Like the Black formatter for Python code on VSCode, that runs before hitting CTRL+S.
helsinkiandrew2 hours ago
Whatever the capabilities, there’s always a little hype, or at least the risk won’t be as great as thought:
> Due to our concerns about malicious applications of the technology, we are not releasing the trained model.
That was for GPT-2 https://openai.com/index/better-language-models/
- 1unaan hour ago
  In the same article you linked:
  > Due to concerns about large language models being used to generate deceptive, biased, or abusive language at scale, we are only releasing a much smaller version of GPT‑2 along with sampling code .
  7 years later, these concerns seem pretty legit.

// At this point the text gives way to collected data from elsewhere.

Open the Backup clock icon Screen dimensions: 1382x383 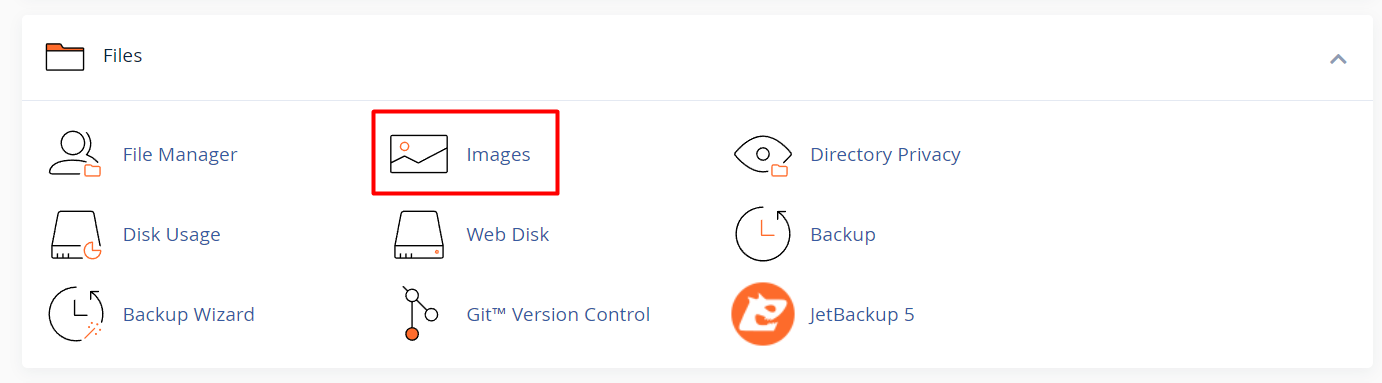pos(763,234)
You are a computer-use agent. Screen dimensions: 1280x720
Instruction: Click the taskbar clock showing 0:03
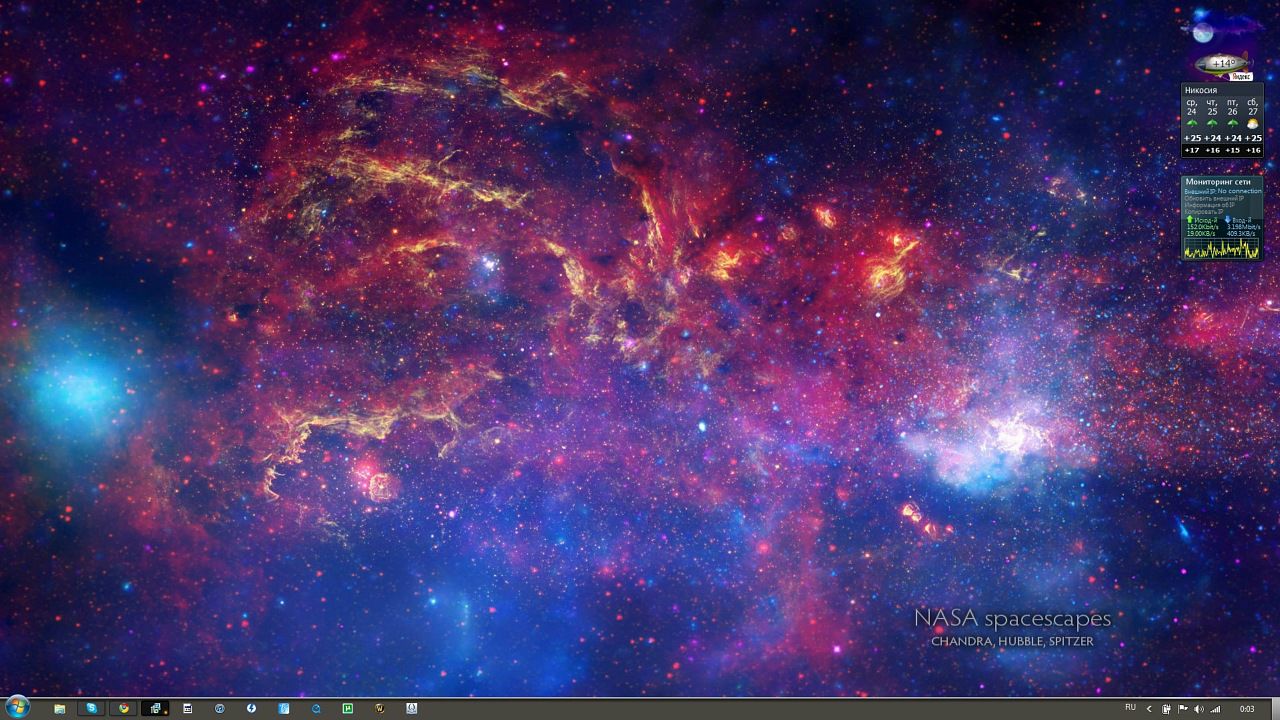1247,709
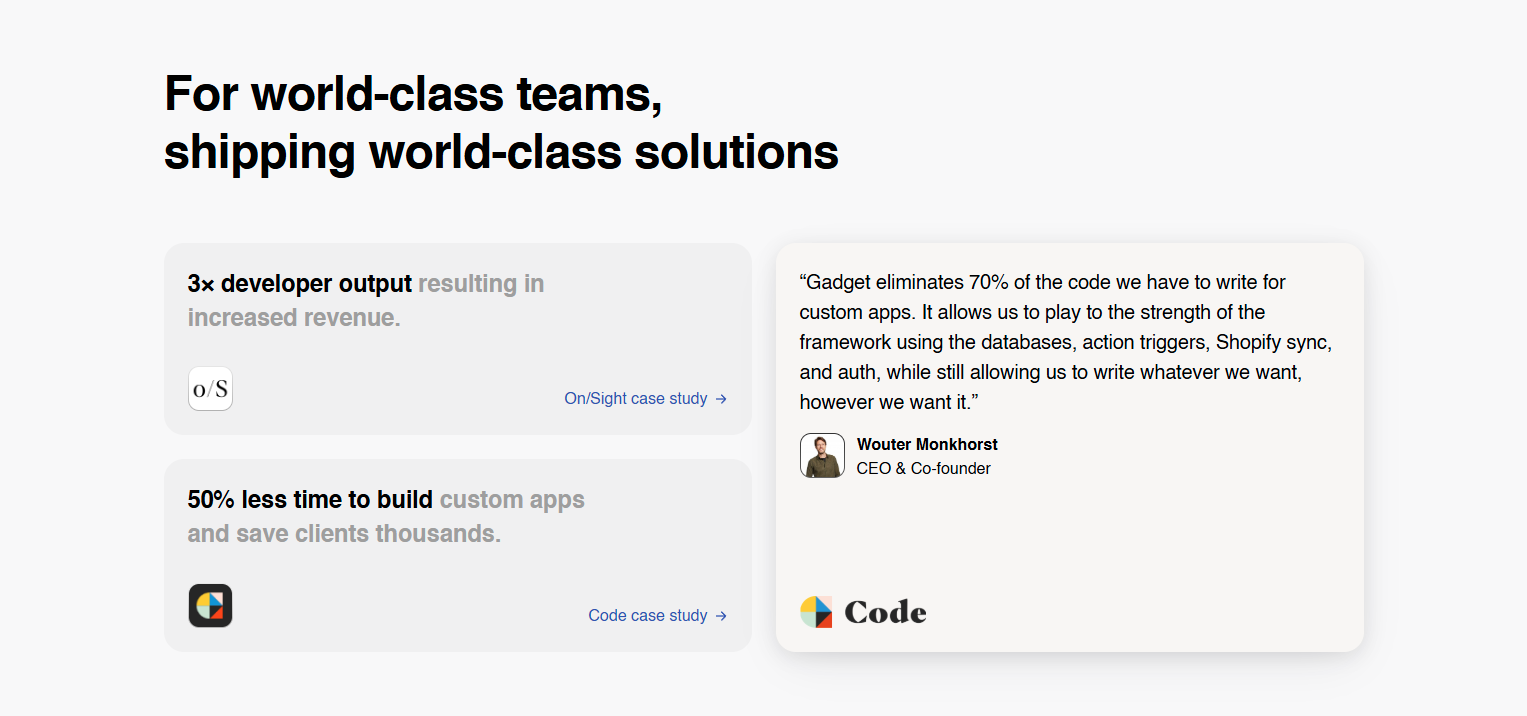
Task: Click the text 'CEO & Co-founder'
Action: tap(923, 468)
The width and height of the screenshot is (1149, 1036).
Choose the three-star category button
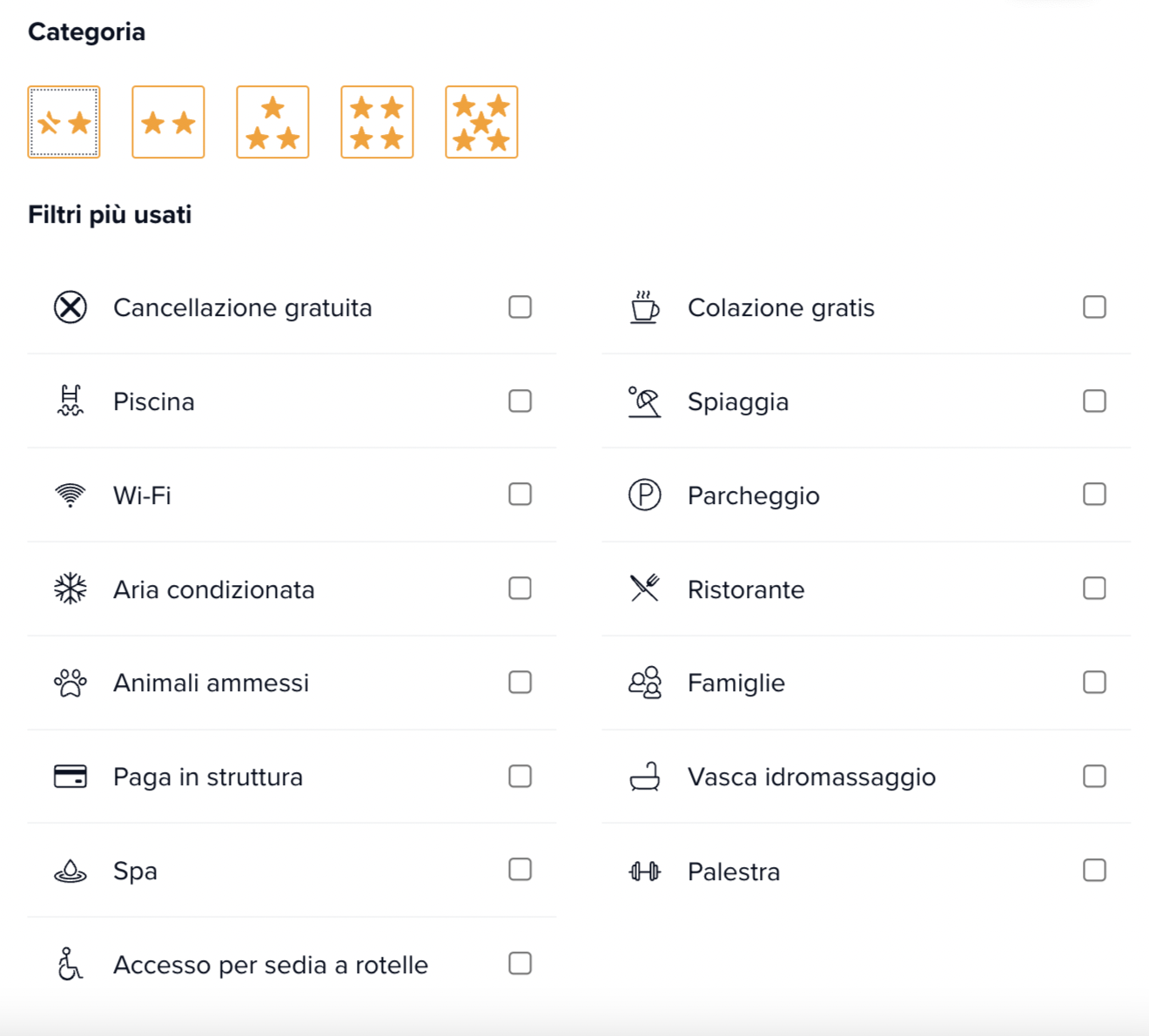coord(272,122)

- imInGoodCompanyan hour ago
  I think a certain level of hype is warranted for a model that can autonomously discover complex 27-year-old 0-days in OpenBSD for $20K[0]. We don't yet know what this does to the balance of attack/defense in OSS security, and we cannot know until the capability is widespread. My most hopeful guess is that it looks heavily in favor of attackers in the first 6-12 months while the oldest 0-days are still waiting to be discovered, before tipping in favor of defenders as the price goes down for Mythos-level models and the practice of using them for vulnerability review becomes widespread.

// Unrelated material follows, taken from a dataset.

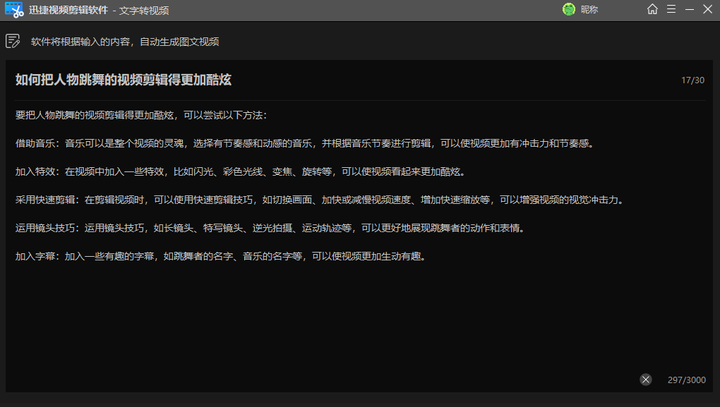Click the 297/3000 body character counter

[686, 381]

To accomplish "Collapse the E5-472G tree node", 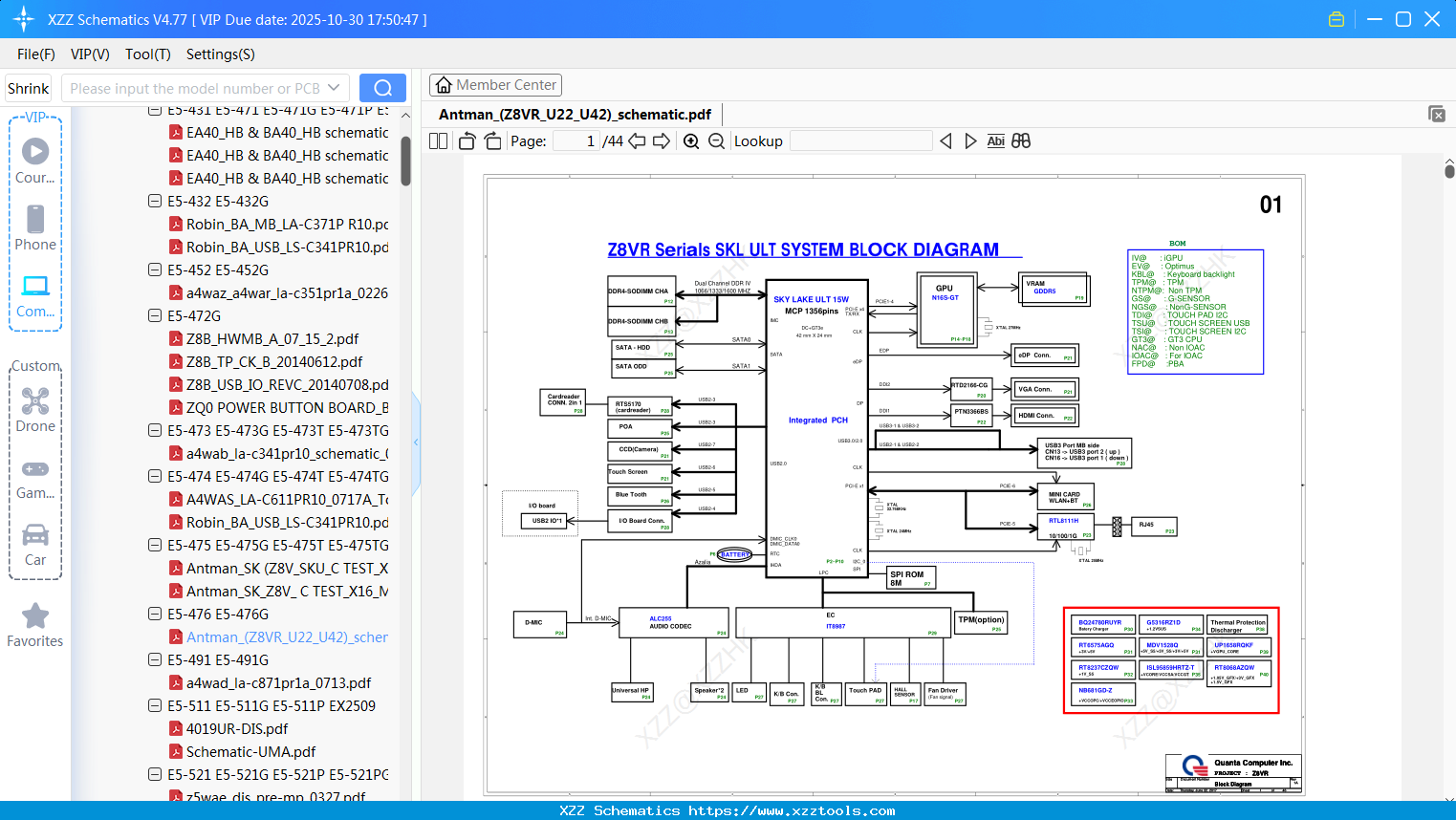I will [x=155, y=315].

  The absolute best case is at we end up with similar situation to modern cryptography, which is clearly in favor of defenders. One can imagine a world where a defender can run a codebase review for $X compute and patch all the low-hanging fruit, to the point where anything that remains for an attacker would cost $X*100000 (or some other large multiplier) to discover.
  [0] https://red.anthropic.com/2026/mythos-preview/
bawolff2 hours ago
One think to keep in mind is that firefix is probably a pretty hard target. Everyone wants to try and hack a web browser. One assumes the low hanging fruit is mostly gone.
I think the fact this is even a conversation is pretty impressive.
- Bishonen882 hours ago
  Probably you're right, but given the browser usage-distribution, I reckon most hackers wouldn't care about firefox at this point and solely concentrate on chrome. I reckon firefox users are on average, more tech savvy and given a hack, would be able to help themselves/find out about the hack quicker than the average chrome user.
imirican hour ago
For crying out loud, why are we discussing and paying attention to articles and claims about a product that doesn't even exist yet?!
If this isn't a sign of a bubble, where marketing is more important than the actual product, I don't know what is. This industry has completely lost the plot.